Urgências: infeções respiratórias são as principais responsáveis pelo pico dos últimos dias

29/12/17
Urgências: infeções respiratórias são as principais responsáveis pelo pico dos últimos dias

As urgências hospitalares tiveram o pico de atendimento deste Inverno esta quarta-feira, 27 de dezembro, enquanto os centros de saúde da região de Lisboa realizaram cinco mil consultas nos quatro dias de festividades do Natal, com as infeções respiratórias a predominar. A informação foi avançada pelo o presidente da Administração Regional de Saúde de Lisboa e Vale do Tejo (ARS-LVT) à Lusa.

Em entrevista à agência Lusa, Dr.
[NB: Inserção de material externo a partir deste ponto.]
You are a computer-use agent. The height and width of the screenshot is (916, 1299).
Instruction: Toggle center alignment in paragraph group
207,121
Luís Pico admitiu que, apesar de todos os agrupamentos de centros de saúde terem unidades abertas nos quatro dias de festejos do Natal, “houve uma pressão muito grande sobre as urgências” dos hospitais, tendo o hospital Fernando da Fonseca (Amadora-Sintra) sido o mais solicitado, registando um total de 963 idas à urgência na quarta-feira.
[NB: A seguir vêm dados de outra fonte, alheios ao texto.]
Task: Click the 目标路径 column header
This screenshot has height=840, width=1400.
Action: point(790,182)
Ainda assim, o responsável garantiu que “avaliação do Natal foi positiva”, “face à procura e face ao que vemos em outros países”. O presidente da ARS-LVT indicou também que não foram reportados problemas nas escalas dos profissionais de saúde.

Apesar de este ano haver “mais médicos e mais enfermeiros do que no mesmo período do ano passado”, o que contribuiu positivamente para a resposta dos serviços, juntamente com a ausência da epidemia da gripe, o Dr. Luís Pico admitiu que os hospitais tiveram de recorrer à contratação de médicos, não existindo ainda dados concretos sobre esta realidade.

Além das urgências hospitalares, na região de Lisboa e Vale do Tejo há ainda cerca de 65 centros de saúde que estão habitualmente abertos ao sábado e domingo e que nestes quatro dias de festividades atenderam quase 5.500 pessoas. Neste período foi aumentado o número de recursos humanos nos cuidados de saúde primários e o mesmo acontecerá nos dias da passagem de ano.